Date lodged: 19 March 2018
To ask the Scottish Government what its response is to the finding in Criminal Proceedings in Scotland, 2016-17, which records that the rate of conviction for sexual crimes was 69%, which represents the lowest level since 2007-08.
Answered by: Michael Matheson 16 April 2018
The fall in the conviction rate for sexual crime is likely to reflect, in part, the changing nature of sexual offence cases being reported by Police Scotland to COPFS for consideration of prosecution. Since 2007-08, there has been a reduction of two thirds in the number of prosecutions for prostitution-related offences, for which the conviction rate has tended to be higher, and a doubling in the number of prosecutions for rape and attempted rape, for which the conviction rate has historically been lower reflecting in part the challenging evidential requirements of proving rape and attempted rape.
COPFS take a rigorous approach to sexual offending. It has specialist units which deal with sexual offending and its prosecutors are experienced in the investigation, analysis and presentation of these cases and it should be noted that over 40% more people were convicted for sexual offences in Scottish courts in 2016-17 than in 2007-08.

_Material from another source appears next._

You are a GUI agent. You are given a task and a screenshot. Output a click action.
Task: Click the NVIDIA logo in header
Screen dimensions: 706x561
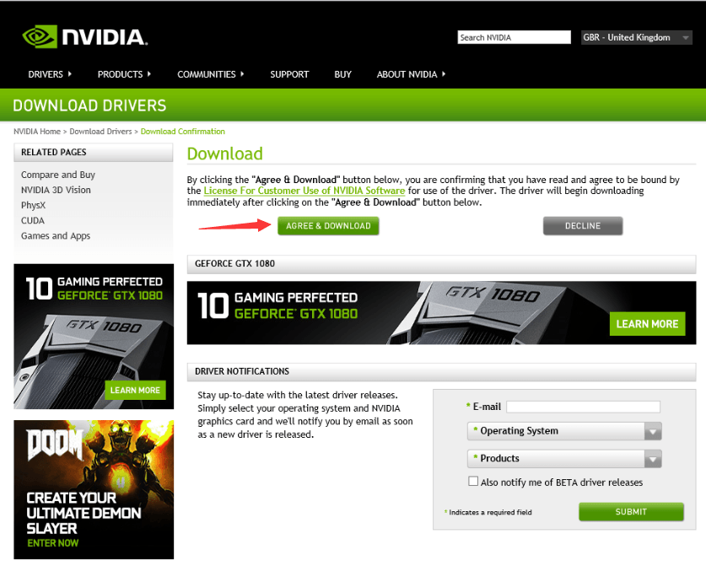[x=84, y=38]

Steps have been taken to strengthen how our justice system deals with sexual offence cases. That includes modernising the law around sexual crime through the Sexual Offences (Scotland) Act 2009 and giving victims of sexual offences automatic access to measures, such as screens and video links, when giving evidence.

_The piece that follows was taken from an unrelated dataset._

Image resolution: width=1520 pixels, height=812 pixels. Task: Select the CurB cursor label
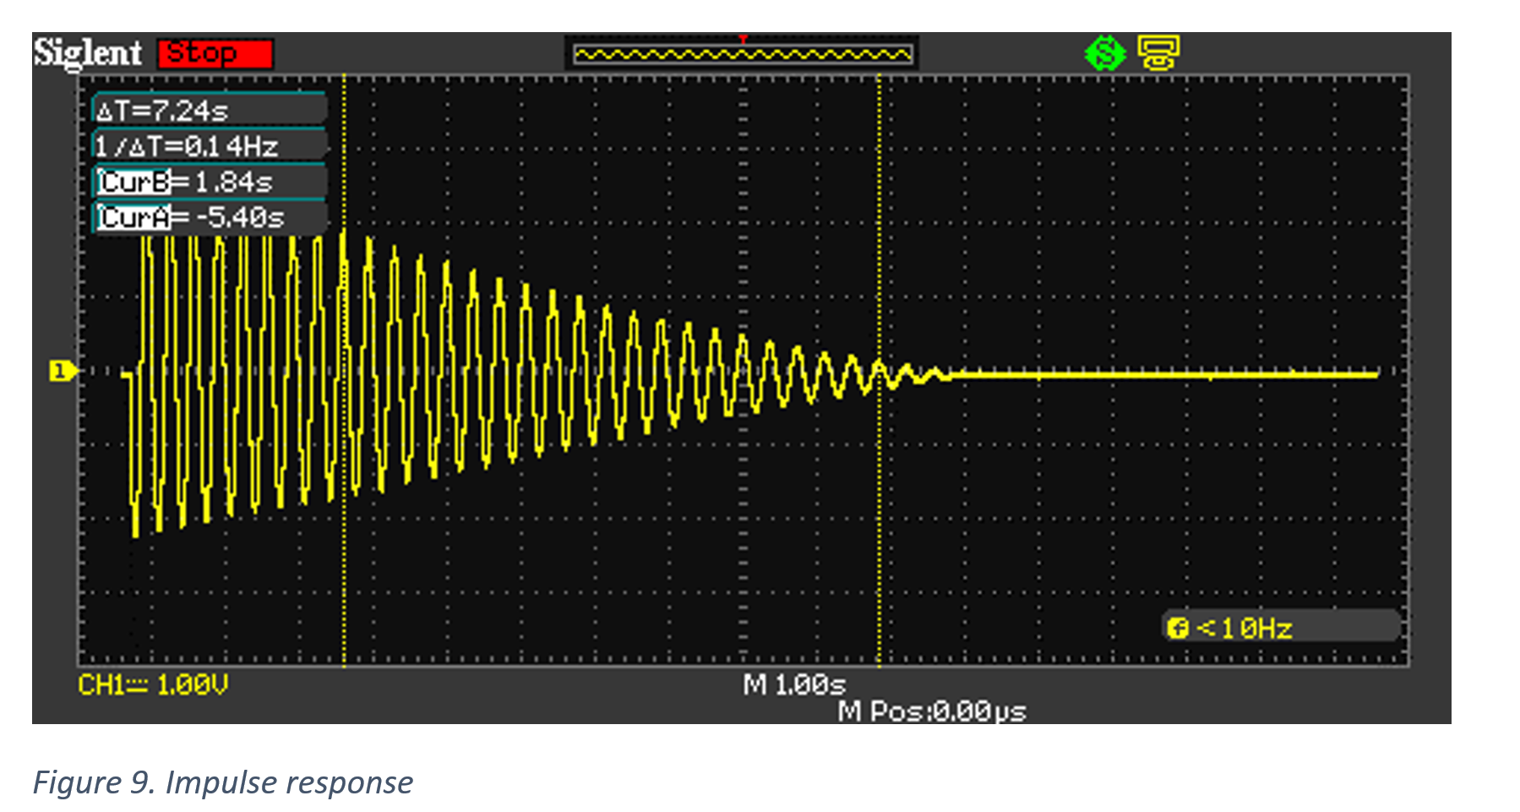pos(134,182)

In April 2017, provisions contained in the Abusive Behaviour and Sexual Harm (Scotland) Act 2016 came into effect, requiring judges to direct juries in certain sexual offence cases on how to consider evidence:relating to a delay by the victim in reporting the offence, andrelating to a victim not putting up physical resistance to the perpetrator and/or the perpetrator not using physical force in carrying out the offence.

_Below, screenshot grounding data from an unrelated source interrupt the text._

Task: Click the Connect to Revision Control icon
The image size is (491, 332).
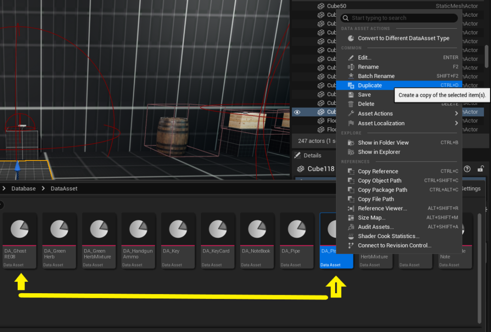Action: (x=351, y=246)
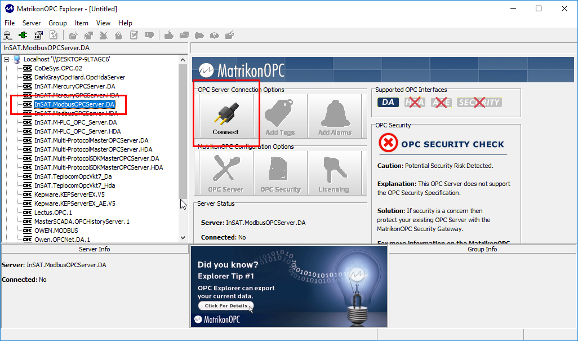Viewport: 578px width, 341px height.
Task: Click the green connect plug toolbar icon
Action: pos(23,35)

The judge must explain there may be good reasons why a victim may not report an offence immediately and good reasons why a victim may not physically resist their attacker, or why the perpetrator may not need to use physical force and that therefore it does not necessarily mean the allegation that the offence took place is false. This is intended to encourage juries to consider only relevant evidence in sexual offence cases, and not to be influenced by any pre-conceived ideas they may take into the jurors' room.